# Dataset excerpts
******************************

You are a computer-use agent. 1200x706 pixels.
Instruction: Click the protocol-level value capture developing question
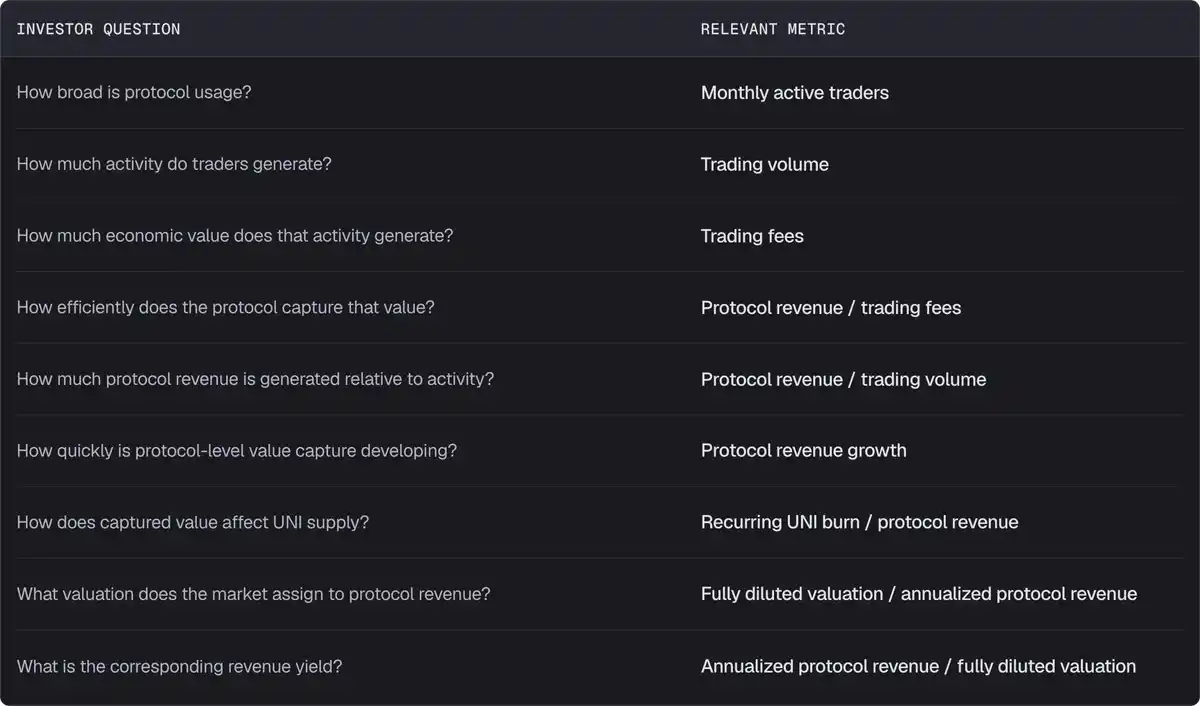(237, 451)
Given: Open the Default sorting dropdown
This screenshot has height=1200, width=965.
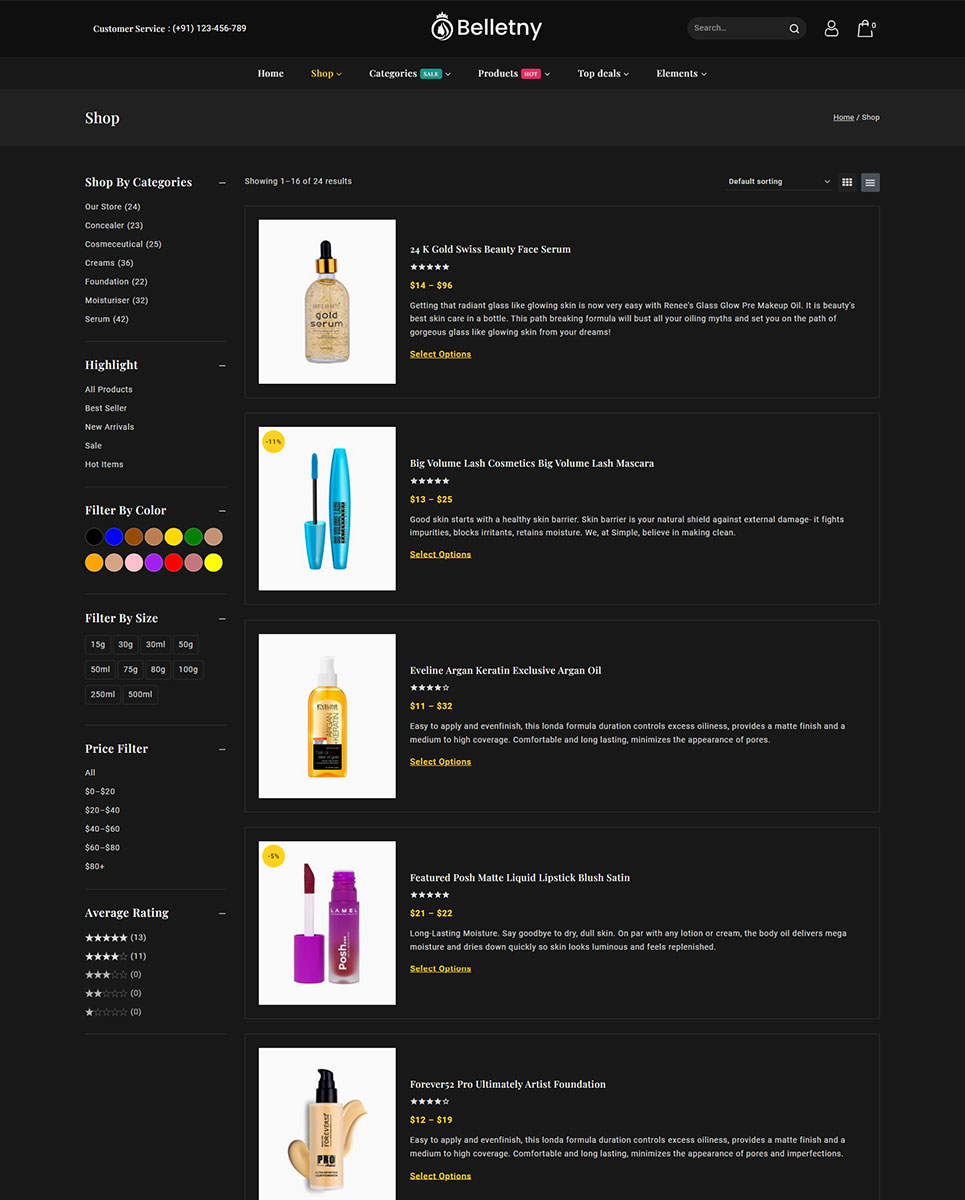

******************************

# Your assignment
When copying, output the data exactly and leave out the pictures.

# Written answer
You are a computer-use agent. 1200x706 pixels.
Instruction: Click the protocol-level value capture developing question
(237, 451)
Given: Open the Default sorting dropdown
This screenshot has height=1200, width=965.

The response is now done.